▶ **Extrait**:
____
La Suisse n’a pas participé à la course au vaccin contre le coronavirus. Mais le premier vaccin contre la maladie d’Alzheimer sera peut-être mis sur le marché par une entreprise helvétique, AC Immune. Sa directrice et co-fondatrice, Andrea Pfeifer, explique pourquoi elle s’est tournée vers la Bourse américaine pour trouver des investisseurs.

Fondée en 2003 avec six employés, AC Immune emploie actuellement 152 collaborateurs. Cette entreprise, basée sur le campus de l’École polytechnique fédérale de Lausanne (EPFL), est une des rares jeunes sociétés suisses cotées au Nasdaq.

Les femmes restent encore largement sous-représentées dans les hautes sphères de l’économie. Les 20 sociétés cotées sur l’indice phare de la Bourse suisse, le SMI, ne comptent par exemple que 13% de cadres dans leurs directions. La Suisse fait figure de mauvais élève en comparaison internationale dans ce domaine. Tout au long de cette année, SWI swissinfo.ch a décidé de donner la parole à des dirigeantes d’entreprises helvétiques dont les activités se déploient dans le monde entier. Des représentantes de l’économie suisse qui abordent les défis les plus urgents touchant actuellement leurs activités, entre crise du coronavirus et place de la Suisse dans l’économie globalisée.
____
▶ **Données fournies**:
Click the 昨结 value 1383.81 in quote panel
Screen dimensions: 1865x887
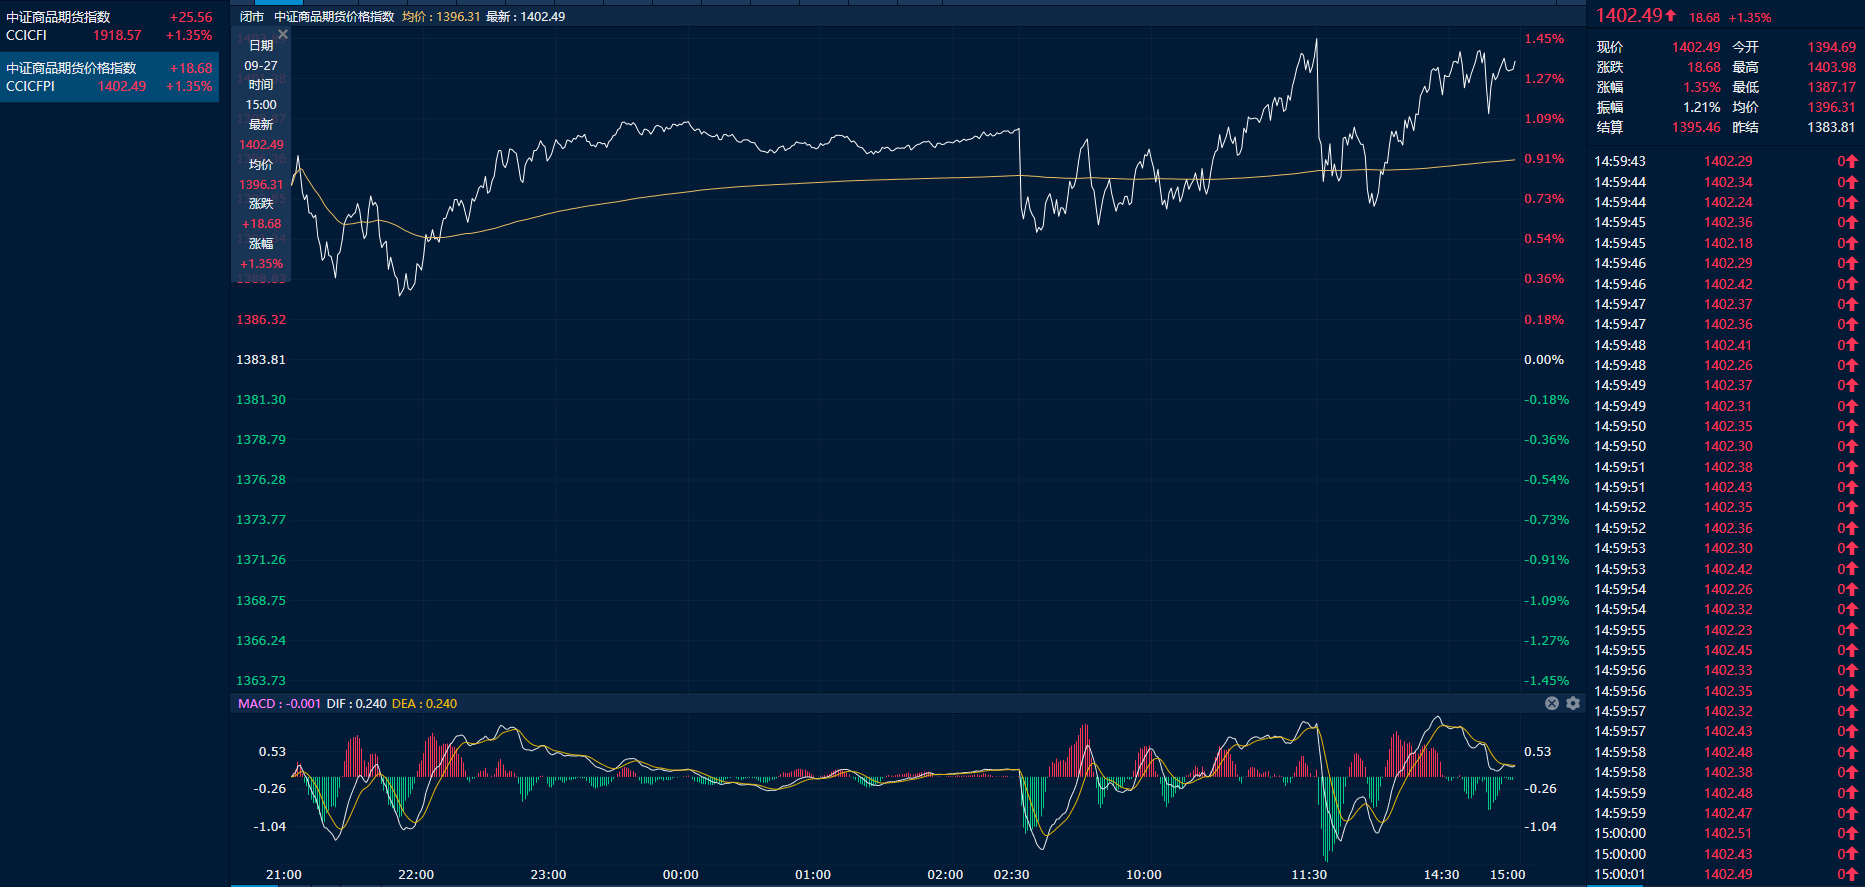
____
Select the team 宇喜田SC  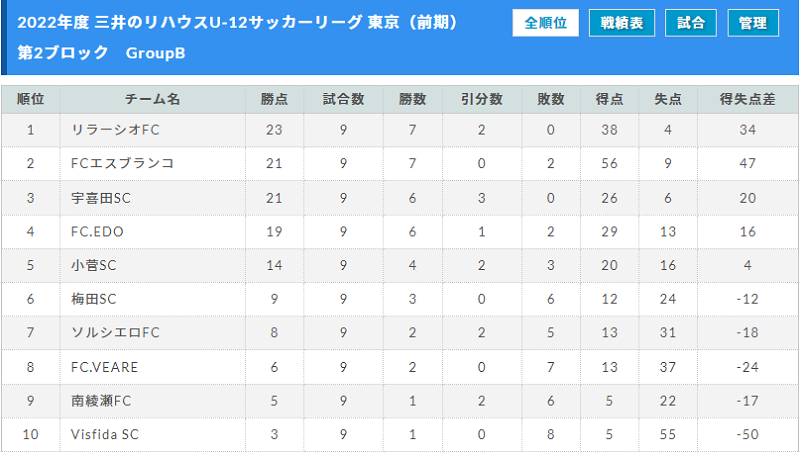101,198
____
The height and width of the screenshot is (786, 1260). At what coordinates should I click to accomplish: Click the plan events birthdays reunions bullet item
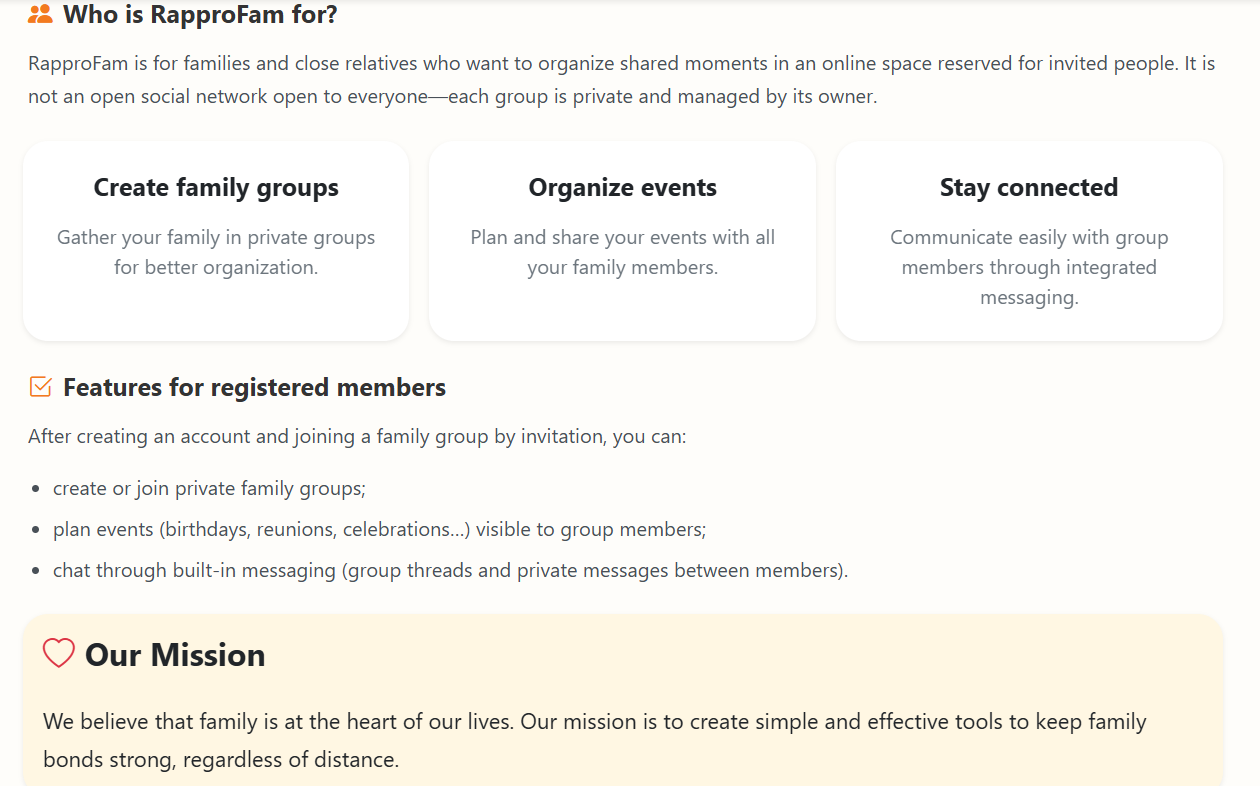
____
▶ **Tâche 1**: Recopiez le passage de l'extrait sur AC Immune qui s'ouvre sur les mots « Les femmes restent » et s'achève sur « dans l’économie globalisée. ».
▶ **Tâche 2**: Prolongez l'extrait sur AC Immune au-delà de sa dernière phrase.
Les enregistrements forment un matériau à part, sans lien avec l'extrait.

▶ **Zone de réponse 1**:
Les femmes restent encore largement sous-représentées dans les hautes sphères de l’économie. Les 20 sociétés cotées sur l’indice phare de la Bourse suisse, le SMI, ne comptent par exemple que 13% de cadres dans leurs directions. La Suisse fait figure de mauvais élève en comparaison internationale dans ce domaine. Tout au long de cette année, SWI swissinfo.ch a décidé de donner la parole à des dirigeantes d’entreprises helvétiques dont les activités se déploient dans le monde entier. Des représentantes de l’économie suisse qui abordent les défis les plus urgents touchant actuellement leurs activités, entre crise du coronavirus et place de la Suisse dans l’économie globalisée.

▶ **Zone de réponse 2**:
Malgré une chute d’environ 60% du cours d’AC Immune depuis son entrée en Bourse en 2016, Andrea Pfeifer reste très confiante quant au potentiel de son entreprise. Cette perte de valeur est en partie due à l’annonce – en janvier 2019 – de l’arrêt d’essais cliniques en phase 3 (la dernière phase avant l’autorisation de mise sur le marché) en relation avec un produit thérapeutique contre la maladie d’Alzheimer.

swissinfo.ch: Est-ce que Lausanne est un bon emplacement pour fonder et développer une entreprise biopharmaceutique?

Andrea Pfeifer: Absolument. Dès notre fondation, nous avons été sur le campus de l’École polytechnique fédérale de Lausanne (EPFL) car j’avais un excellent réseau dans cette région. En outre, Patrick Aebischer, alors nouveau président de l’EPFL, a facilité notre installation car il avait relevé le manque de start-up dans le domaine de la neuroscience.

Cette proximité de l’EPFL nous a permis d’avoir accès à des laboratoires et des instruments très onéreux. Par la suite, lorsque l’EPFL a commencé à se développer de plus en plus dans les sciences de la vie et les neurosciences, nous avons pu engager de nombreux talents issus de cette université.

Finalement, en Suisse, nous apprécions le système politique, le haut niveau de formation, le multiculturalisme, le multilinguisme ainsi que le grand nombre de prestataires de services et de leaders d’opinion actifs dans notre domaine.

Souvent, les sociétés de biotechnologie se concentrent uniquement sur certaines parties du développement d’un nouveau produit. Quid d’AC Immune?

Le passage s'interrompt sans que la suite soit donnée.